▸ TO DO: Pull out every line of the records that contains the string "Click", and count only matches whose capitalization is identical.
___ RECORD EXTRACTS
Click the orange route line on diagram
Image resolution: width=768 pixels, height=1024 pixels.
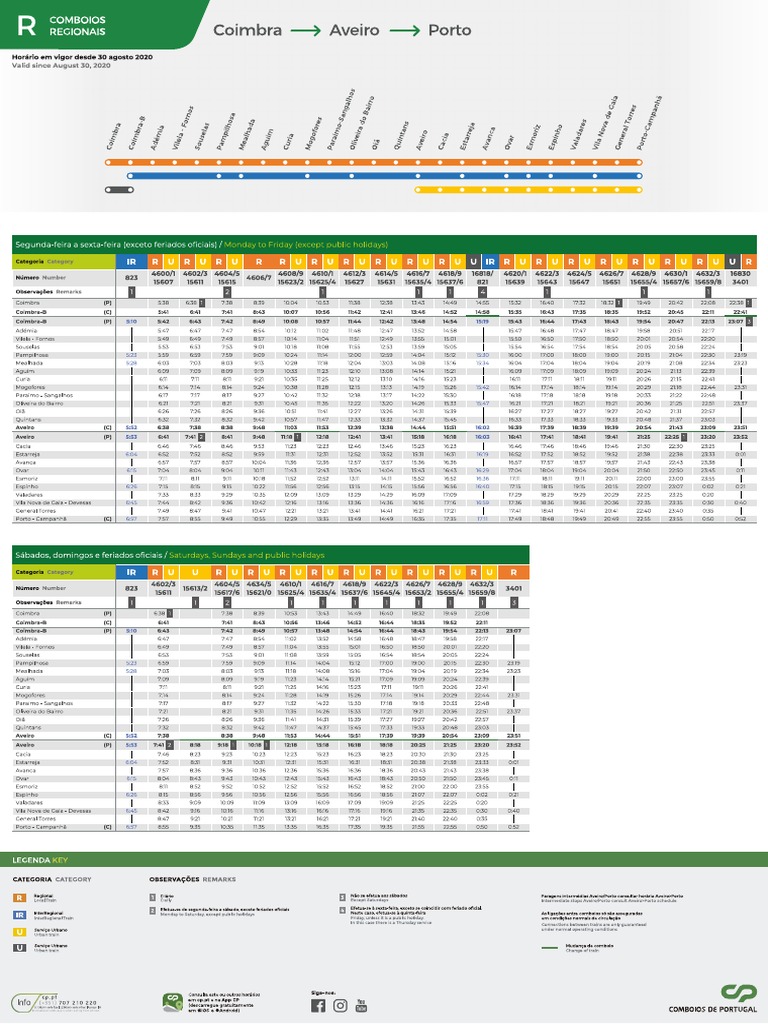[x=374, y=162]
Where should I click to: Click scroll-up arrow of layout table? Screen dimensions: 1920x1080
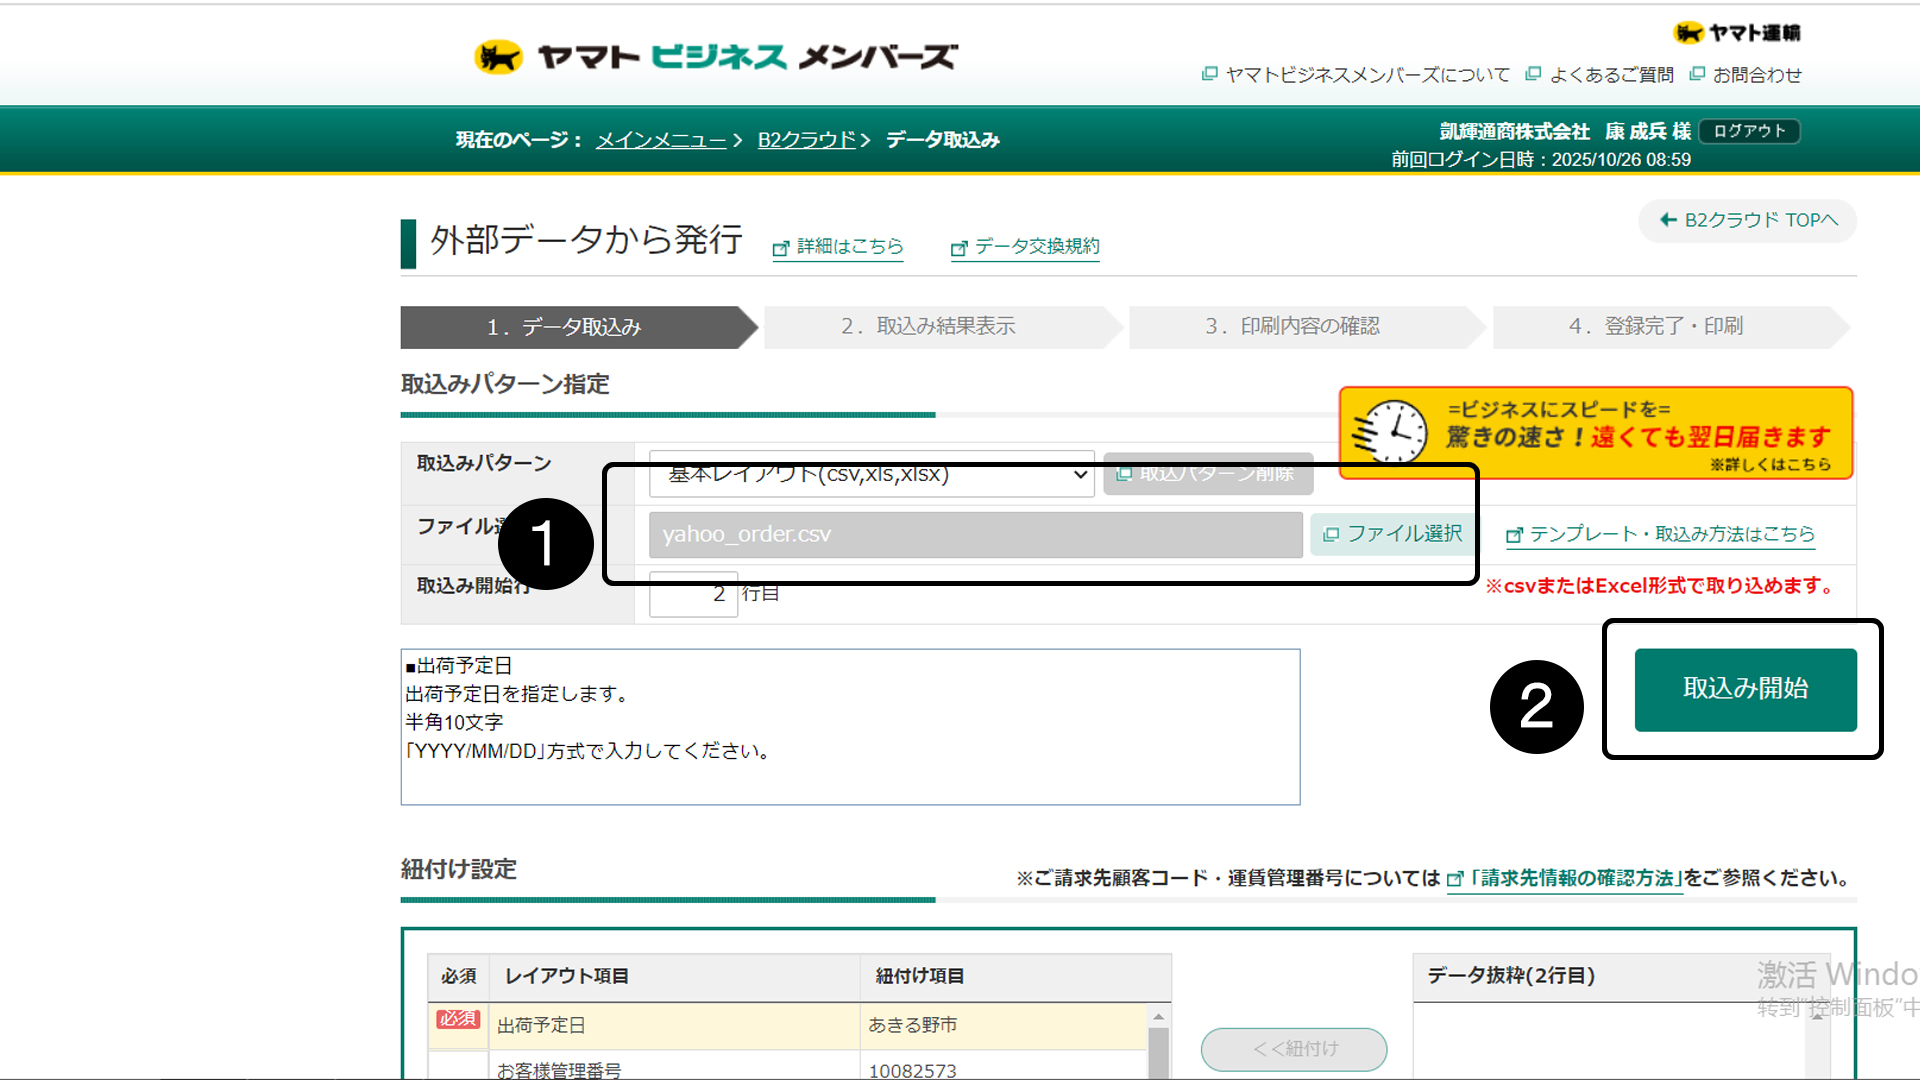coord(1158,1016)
______
▸ EXPECTED ANSWER:
Click the orange route line on diagram
Where should I click to: Click scroll-up arrow of layout table? Screen dimensions: 1920x1080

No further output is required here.